* _SOURCE TEXT_
■ ■ ■ ■ ■

Funding Sources

Julia Shanks
Julia Shanks Food Consulting

Below are some resources for farmers trying to finance their ventures. Whether you’re established, starting up, or still dreaming: there’s funding out there, waiting for you to find it.


We know there are a lot of horror stories out there, too: stories about banks denying loan funding, about credit card debt weighing you down, about being unable to convince the right people of your promise. These stories are valid and true, but they don’t have to be the final word. There are still more options for an applicant to leverage the knowledge and the networks critical to accessing investment. We’ll say it again: the funding is out there somewhere. The tricky part is figuring out where to look, how to prepare, and how to present yourself in order to connect with a funding match that’s right for your current reality and your future goals.

Here’s our take on a few ways towards finding a sustainable, financing solution for your business.

Make it easy for people to give you money.

Do the work for them: speak their language so they don’t have to learn yours. You might not think of yourself as a “business” person, but taking the time to think through how you will achieve your goals, and turning that into a concrete business plan, is essential to communicating your identity and why you’re worth the risk. Keeping track of your financial records is also critical to fleshing out your track record, to show how you’ve succeeded in the past.

■ ■ ■ ■ ■

* _INFORMATION SUPPLIED_
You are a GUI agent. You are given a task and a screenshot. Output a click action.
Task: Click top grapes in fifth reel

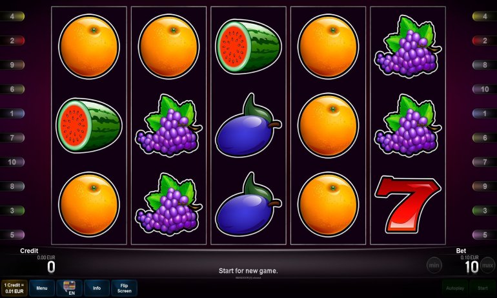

■ ■ ■ ■ ■

* _WORK TO DO_
- a) Answer these questions from the funding sources text.
(i) What business is listed beneath the author's name?
(ii) According to the horror stories mentioned, what are banks denying?
(iii) What does the text call critical to fleshing out your track record?
- b) Write the next part of the funding sources text, picking up after its last sentence.

* _EXERCISE RESULTS_
- a)
(i) Julia Shanks Food Consulting
(ii) Loan funding
(iii) Keeping track of your financial records

- b)
I recently got a call from a client who wants to grow her business and has people who want to invest. She has the business plan and the numbers have been crunched.  But when I opened the files, it was a challenge for me to figure out what was going on. It would take some serious motivation on my part to figure it out — and I was already committed to working with her.  For the investor, there’s only a whisper of a chance of getting repaid, and if they have to work that hard just to figure out if it’s a good deal, chances are they won’t read the application.

Crunching those numbers might be boring, even intimidating, but it’s how you’ll prove you know what you’re doing, and can take on an even bigger challenge. (You don’t have to go it alone, though: seeking out technical assistance to develop your business skills and your investor-readiness can be an important step, and we’re here to help!)

Take the road less traveled.

Much of the difficulty in obtaining funding for farms reflects the fact that traditional lending institutions often don’t have a good or up-to-date understanding of the sustainable food world. For that reason, think about seeking out an institution that focuses on sustainable investment, or even more specifically on farm- related enterprises.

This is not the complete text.